The Republicans presented their alternative to "Obamacare" (the Affordable Care Act or ACA) in June. That would be the system they are going to install once ACA is properly destroyed, stomped on and sent to the trash bins of history.
There's lots I could write about that alternative, too fluffy to be truly viewed as an alternative realistic proposal. But in this post I want to focus on one basic belief the conservatives will not let go:
If we only give consumers more choice and greater incentives to learn about prices then competition will drive the costs of health care down and the quality of health care up.
Here's the same statement from the Republican manifesto:
Unleashing the power of choice and competition is the best way to lower health care costs and improve quality. One way to immediately empower Americans and put them in the driver’s seat of their health care decisions is to expand consumer-driven health care. Consumer-driven health care allows individuals and families to control their utilization of health care by providing incentives to shop around. This ultimately lowers costs and increases quality.
The problem with that statement is that it is largely false, or that at least it is false in evaluating the bulk of health care expenditure. Greater consumer choice can lower costs when it comes to getting dental cleanings and check-ups, new eyeglasses and certain other simple-to-understand basic services essentially healthy people consume. But most of health care consumption is not of that sort, and consumer choice will not result in lower costs or higher quality.

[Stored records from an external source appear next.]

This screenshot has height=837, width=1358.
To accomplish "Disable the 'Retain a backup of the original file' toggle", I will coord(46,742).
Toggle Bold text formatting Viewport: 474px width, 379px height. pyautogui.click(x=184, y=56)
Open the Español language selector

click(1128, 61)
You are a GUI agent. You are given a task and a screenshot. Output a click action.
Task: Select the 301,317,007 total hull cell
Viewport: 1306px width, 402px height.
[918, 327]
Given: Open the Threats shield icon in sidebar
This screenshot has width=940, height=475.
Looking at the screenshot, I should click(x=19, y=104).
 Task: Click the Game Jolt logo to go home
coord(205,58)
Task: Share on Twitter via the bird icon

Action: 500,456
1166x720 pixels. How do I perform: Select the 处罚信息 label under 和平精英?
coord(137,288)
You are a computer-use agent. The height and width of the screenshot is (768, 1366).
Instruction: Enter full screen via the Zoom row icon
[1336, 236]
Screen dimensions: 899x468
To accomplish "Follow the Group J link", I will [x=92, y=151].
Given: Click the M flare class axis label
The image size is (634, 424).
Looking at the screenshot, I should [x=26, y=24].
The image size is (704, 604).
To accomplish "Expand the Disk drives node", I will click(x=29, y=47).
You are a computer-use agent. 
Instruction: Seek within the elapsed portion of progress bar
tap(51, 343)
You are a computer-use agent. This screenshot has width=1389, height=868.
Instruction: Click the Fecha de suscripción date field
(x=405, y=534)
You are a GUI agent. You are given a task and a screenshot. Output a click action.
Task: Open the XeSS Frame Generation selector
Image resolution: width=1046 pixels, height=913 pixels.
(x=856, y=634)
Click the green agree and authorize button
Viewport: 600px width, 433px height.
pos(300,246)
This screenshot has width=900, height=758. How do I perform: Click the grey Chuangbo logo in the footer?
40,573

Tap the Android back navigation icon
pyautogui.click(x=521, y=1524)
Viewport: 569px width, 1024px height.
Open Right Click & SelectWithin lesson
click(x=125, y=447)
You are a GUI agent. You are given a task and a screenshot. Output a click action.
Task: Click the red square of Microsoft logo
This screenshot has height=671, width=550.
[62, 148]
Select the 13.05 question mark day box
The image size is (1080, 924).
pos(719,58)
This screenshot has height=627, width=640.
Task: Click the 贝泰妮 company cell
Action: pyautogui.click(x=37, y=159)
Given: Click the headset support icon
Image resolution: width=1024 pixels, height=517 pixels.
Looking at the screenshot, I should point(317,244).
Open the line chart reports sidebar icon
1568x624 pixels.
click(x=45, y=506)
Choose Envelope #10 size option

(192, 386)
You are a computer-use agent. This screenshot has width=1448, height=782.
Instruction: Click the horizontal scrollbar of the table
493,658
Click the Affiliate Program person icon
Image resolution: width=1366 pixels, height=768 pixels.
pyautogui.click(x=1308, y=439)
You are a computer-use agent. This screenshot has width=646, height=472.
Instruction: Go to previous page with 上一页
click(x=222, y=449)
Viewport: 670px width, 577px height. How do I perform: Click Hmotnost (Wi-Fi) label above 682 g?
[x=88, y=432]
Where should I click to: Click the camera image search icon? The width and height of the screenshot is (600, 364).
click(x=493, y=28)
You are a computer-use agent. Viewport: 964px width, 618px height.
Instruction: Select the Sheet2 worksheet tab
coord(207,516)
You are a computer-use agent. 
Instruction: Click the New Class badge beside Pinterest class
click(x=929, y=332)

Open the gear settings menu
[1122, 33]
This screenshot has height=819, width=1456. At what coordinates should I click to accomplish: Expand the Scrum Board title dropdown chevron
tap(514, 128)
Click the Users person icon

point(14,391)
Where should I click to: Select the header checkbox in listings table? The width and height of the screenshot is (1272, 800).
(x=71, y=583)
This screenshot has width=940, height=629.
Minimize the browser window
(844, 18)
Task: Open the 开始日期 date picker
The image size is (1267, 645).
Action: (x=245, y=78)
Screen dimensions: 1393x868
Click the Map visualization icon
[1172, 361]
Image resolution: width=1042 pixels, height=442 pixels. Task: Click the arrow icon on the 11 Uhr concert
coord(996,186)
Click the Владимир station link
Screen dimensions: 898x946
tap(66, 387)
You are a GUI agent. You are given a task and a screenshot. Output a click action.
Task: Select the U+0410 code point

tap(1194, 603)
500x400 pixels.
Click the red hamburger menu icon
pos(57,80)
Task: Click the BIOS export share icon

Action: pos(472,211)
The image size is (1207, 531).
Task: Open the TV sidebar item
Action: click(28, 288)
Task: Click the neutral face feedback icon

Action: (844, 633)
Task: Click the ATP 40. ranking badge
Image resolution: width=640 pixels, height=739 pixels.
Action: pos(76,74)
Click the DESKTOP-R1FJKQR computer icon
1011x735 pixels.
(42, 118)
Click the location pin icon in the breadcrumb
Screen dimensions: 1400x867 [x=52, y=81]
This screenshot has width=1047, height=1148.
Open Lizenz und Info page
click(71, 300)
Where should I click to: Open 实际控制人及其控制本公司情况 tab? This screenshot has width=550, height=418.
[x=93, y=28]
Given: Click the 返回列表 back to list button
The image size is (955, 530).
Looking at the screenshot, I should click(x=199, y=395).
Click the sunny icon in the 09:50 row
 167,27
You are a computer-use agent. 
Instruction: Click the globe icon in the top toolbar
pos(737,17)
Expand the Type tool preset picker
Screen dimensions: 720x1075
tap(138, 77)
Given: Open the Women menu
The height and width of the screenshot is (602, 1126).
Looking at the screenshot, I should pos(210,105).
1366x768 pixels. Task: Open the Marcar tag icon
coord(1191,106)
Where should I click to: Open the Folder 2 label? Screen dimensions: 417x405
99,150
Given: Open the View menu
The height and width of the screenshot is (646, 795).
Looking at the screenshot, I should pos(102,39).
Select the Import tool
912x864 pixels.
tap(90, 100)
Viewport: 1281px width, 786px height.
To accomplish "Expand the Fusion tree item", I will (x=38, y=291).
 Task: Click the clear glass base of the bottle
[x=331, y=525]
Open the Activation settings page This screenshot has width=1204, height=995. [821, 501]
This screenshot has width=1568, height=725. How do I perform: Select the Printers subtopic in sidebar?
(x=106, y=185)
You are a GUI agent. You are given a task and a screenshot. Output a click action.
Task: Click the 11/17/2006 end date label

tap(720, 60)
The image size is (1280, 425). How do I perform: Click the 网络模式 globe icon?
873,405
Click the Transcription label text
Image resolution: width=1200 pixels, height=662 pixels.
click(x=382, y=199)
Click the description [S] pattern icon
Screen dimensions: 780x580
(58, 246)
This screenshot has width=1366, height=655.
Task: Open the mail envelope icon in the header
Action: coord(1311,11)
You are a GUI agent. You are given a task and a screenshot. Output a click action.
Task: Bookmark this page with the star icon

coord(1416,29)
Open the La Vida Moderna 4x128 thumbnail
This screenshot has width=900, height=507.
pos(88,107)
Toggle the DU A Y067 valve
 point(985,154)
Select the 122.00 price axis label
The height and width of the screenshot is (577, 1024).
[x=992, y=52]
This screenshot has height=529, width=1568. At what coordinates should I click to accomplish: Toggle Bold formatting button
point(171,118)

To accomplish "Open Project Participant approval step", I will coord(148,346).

For more detail on my counter-argument, the following earlier posts are useful:
This one and this one explain why health care markets are inherently not competitive markets, and this one (ignore the pre-ACA stuff and scroll down to the where-when-who-why part) gives more information about the characteristics of health care costs.
Finally, note that the Republican statement I quote also has that little bit about "providing incentives to shop around." What might those incentives be?
My guess is that they want people to pay more out of pocket and to rely more on their own savings for health care spending. But that, of course, means that health care would become less affordable to many individuals, especially those without high incomes.
That fits, in a way, given the Republican drive to abolish the Affordable Care Act.